Introduction to quantum computation

Prerequisite

Linear algebra; Complex analysis; Quantum mechanics; Algorithm

Abstract

We often hear about hot topics in quantum, such as quantum entanglement, quantum communication, and quantum computers. In this course, we will discuss the theory behind these concepts in detail. The goal is to help beginners gain a systematic understanding of the field of quantum computation. We will start with the mathematical basis of quantum mechanics to learn about quantum states, quantum evolution, quantum measurement, and quantum composite systems. We will then discuss quantum teleportation, superdense coding, and Bell inequality. Later, we introduce quantum circuits, the elementary unit for quantum computers, and present some famous quantum algorithms, such as Deutsch-Jozsa, Fourier transformation, phase estimation, Shor's fatoring algorithm, HHL for solving linear equations, Grover's search, and quantum walk-based algorithms. At last, we will also discuss some frontier research areas in quantum computation and leave some questions.

Lecturer Intro.

Yu Wang received his PhD degree in computer software and theory from the Academy of Mathematics and Systems Sciences, Chinese Academy of Sciences in 2019. After graduation, he worked at Pengcheng Laboratory in Shenzhen.

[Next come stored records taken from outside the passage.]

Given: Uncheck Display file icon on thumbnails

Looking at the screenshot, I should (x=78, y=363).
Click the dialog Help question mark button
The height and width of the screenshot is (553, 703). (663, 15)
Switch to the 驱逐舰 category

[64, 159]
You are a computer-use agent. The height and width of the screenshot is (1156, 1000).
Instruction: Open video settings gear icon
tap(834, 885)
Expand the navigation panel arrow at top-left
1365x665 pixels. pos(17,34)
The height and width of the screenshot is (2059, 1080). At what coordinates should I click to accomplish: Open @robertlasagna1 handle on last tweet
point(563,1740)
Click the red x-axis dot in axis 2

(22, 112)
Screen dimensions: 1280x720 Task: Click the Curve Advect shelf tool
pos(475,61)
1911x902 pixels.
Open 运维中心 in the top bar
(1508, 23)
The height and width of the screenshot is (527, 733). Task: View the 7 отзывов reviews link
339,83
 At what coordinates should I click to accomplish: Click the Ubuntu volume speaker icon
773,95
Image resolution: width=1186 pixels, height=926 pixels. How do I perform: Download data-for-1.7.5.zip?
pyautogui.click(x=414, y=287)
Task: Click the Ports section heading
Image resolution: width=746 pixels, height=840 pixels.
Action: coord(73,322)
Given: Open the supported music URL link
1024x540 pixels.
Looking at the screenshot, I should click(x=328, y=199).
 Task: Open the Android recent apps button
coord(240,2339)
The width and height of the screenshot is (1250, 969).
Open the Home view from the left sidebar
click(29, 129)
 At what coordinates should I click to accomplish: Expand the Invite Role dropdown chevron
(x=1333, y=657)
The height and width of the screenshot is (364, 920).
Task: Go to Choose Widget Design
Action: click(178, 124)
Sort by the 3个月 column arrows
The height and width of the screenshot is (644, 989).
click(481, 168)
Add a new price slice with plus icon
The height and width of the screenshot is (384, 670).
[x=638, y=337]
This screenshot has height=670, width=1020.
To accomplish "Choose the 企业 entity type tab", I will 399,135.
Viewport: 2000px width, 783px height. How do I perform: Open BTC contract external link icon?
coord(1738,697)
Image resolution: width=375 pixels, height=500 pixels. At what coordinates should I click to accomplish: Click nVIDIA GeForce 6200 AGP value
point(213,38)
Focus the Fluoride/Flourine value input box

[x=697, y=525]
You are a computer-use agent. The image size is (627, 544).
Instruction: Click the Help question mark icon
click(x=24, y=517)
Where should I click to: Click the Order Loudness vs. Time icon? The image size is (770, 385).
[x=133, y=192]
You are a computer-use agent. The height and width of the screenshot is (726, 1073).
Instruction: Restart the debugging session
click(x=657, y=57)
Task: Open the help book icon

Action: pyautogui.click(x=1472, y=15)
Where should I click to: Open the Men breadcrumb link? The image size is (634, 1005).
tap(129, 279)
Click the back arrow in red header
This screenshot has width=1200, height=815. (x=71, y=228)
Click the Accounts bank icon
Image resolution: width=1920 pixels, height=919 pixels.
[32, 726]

In December 2020, he joined the Yanqi Lake Beijing Institute of Mathematical Science and Applications. The main research area is about quantum information and quantum computation. Specifically, the current research is focuses on quantum state tomography, in order to optimize the measurement and computation resouce to read out the unknown quantum states. Besides, it is also studied to design new quantum communication protocols by different quantum walk models.